┌──

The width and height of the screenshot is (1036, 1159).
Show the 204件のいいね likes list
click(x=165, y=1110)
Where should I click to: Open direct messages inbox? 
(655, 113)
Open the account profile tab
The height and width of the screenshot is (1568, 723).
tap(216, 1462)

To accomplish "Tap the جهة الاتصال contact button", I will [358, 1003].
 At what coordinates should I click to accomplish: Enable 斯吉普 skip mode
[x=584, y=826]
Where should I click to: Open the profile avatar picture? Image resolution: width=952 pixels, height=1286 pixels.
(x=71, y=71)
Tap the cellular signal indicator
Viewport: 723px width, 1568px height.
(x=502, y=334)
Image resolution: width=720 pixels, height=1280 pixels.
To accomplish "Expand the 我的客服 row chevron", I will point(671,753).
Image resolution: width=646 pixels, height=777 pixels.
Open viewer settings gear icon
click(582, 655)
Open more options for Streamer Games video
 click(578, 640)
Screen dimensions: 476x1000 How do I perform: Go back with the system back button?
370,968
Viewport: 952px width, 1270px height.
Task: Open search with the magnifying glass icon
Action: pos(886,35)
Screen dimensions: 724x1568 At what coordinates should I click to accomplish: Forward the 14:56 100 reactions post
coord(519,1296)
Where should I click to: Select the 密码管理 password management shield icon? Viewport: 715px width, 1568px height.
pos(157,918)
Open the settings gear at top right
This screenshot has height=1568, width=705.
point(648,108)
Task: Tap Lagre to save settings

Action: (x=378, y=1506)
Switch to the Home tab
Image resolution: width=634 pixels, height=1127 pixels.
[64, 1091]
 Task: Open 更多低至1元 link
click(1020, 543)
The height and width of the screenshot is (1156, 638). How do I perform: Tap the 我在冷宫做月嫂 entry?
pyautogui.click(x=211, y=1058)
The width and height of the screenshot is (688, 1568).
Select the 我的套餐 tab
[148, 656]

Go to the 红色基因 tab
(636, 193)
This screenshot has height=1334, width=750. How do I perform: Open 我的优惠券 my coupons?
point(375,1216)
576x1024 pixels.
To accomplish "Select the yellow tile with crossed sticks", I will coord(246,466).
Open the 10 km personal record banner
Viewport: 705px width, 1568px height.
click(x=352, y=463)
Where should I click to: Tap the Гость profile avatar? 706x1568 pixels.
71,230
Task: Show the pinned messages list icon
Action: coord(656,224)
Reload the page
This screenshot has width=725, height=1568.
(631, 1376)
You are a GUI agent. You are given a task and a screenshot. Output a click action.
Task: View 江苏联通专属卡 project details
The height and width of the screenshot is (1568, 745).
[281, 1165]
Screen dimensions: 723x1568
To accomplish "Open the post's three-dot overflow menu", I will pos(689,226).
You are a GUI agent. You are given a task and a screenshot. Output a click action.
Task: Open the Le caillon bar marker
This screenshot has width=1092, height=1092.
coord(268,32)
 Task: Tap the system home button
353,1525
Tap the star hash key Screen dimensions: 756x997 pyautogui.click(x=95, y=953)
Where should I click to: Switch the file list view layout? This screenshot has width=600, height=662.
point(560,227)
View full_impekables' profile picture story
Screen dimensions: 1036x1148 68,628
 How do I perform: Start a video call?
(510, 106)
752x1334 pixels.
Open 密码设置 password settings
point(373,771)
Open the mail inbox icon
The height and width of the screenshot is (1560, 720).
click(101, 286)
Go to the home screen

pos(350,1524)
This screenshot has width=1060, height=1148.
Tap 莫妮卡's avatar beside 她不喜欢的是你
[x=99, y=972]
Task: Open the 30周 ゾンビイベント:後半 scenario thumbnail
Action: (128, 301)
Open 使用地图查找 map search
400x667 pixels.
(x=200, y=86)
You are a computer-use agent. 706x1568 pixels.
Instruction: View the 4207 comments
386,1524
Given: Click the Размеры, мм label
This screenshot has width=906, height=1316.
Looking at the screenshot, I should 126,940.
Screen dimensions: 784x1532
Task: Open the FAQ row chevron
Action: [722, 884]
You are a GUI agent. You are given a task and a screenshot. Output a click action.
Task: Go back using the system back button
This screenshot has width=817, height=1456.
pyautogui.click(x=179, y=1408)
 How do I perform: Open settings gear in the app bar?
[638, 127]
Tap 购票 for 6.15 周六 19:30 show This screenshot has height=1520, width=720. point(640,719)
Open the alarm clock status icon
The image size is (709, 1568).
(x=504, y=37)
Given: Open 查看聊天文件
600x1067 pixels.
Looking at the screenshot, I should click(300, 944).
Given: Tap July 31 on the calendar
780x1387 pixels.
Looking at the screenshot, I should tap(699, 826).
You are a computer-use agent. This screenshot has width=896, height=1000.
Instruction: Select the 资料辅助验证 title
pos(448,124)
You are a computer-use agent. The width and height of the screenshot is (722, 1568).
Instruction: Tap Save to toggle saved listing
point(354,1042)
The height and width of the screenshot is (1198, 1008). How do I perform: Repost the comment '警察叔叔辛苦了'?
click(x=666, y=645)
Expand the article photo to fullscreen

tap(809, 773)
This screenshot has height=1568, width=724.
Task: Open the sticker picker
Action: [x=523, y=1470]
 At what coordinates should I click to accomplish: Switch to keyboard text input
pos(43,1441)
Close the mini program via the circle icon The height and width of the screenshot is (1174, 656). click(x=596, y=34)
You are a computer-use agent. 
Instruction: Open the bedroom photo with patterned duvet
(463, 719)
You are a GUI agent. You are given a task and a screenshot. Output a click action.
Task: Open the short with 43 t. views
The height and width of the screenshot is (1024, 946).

└──

** BRIEF **
Please swap "Instruction" for "Command" in the records, starting at the line that has "Tap 购票 for 6.15" and stopping after the last line of the records. Give back only those lines, with everything else left as it is.

** ANSWER FOR THE TASK **
Tap 购票 for 6.15 周六 19:30 show This screenshot has height=1520, width=720. point(640,719)
Open the alarm clock status icon
The image size is (709, 1568).
(x=504, y=37)
Given: Open 查看聊天文件
600x1067 pixels.
Looking at the screenshot, I should click(300, 944).
Given: Tap July 31 on the calendar
780x1387 pixels.
Looking at the screenshot, I should tap(699, 826).
You are a computer-use agent. This screenshot has width=896, height=1000.
Command: Select the 资料辅助验证 title
pos(448,124)
You are a computer-use agent. The width and height of the screenshot is (722, 1568).
Command: Tap Save to toggle saved listing
point(354,1042)
The height and width of the screenshot is (1198, 1008). How do I perform: Repost the comment '警察叔叔辛苦了'?
click(x=666, y=645)
Expand the article photo to fullscreen

tap(809, 773)
This screenshot has height=1568, width=724.
Task: Open the sticker picker
Action: [x=523, y=1470]
 At what coordinates should I click to accomplish: Switch to keyboard text input
pos(43,1441)
Close the mini program via the circle icon The height and width of the screenshot is (1174, 656). click(x=596, y=34)
You are a computer-use agent. 
Command: Open the bedroom photo with patterned duvet
(463, 719)
You are a GUI agent. You are given a task and a screenshot. Output a click action.
Task: Open the short with 43 t. views
The height and width of the screenshot is (1024, 946).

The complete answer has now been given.